▸ **TASKS TO COMPLETE**:
[A] Retype the part of the 1900 Olympic croquet text that opens with the words containing "The 1900 Olympic" and closes with "to Jacques Sautereau.".
[B] According to the 1900 Olympic croquet text, who took silver in the two-ball singles tournament?

Olympic croquet event

The 1900 Olympic Croquet two-ball singles tournament was held on 4 and 11 July 1900. Eight athletes from France competed. The event was won by Chrétien Waydelich, the only person to earn two singles medals in Olympic croquet (with a bronze in the one-ball competition as well). Silver went to Maurice Vignerot and bronze to Jacques Sautereau.

==Background==

This was the only appearance of the event at the Olympics; it was one of three croquet competitions in 1900. Croquet was one of the first Olympic sports open to women (with only sailing having female competitors before croquet, due to that sport taking place earlier in 1900), with two of the six players in this event being women.

▸ **DATASET CONTENT**:
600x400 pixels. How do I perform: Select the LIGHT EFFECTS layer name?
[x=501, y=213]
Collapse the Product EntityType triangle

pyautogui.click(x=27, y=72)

▸ **TASK SOLUTIONS**:
[A]
The 1900 Olympic Croquet two-ball singles tournament was held on 4 and 11 July 1900. Eight athletes from France competed. The event was won by Chrétien Waydelich, the only person to earn two singles medals in Olympic croquet (with a bronze in the one-ball competition as well). Silver went to Maurice Vignerot and bronze to Jacques Sautereau.

[B] Maurice Vignerot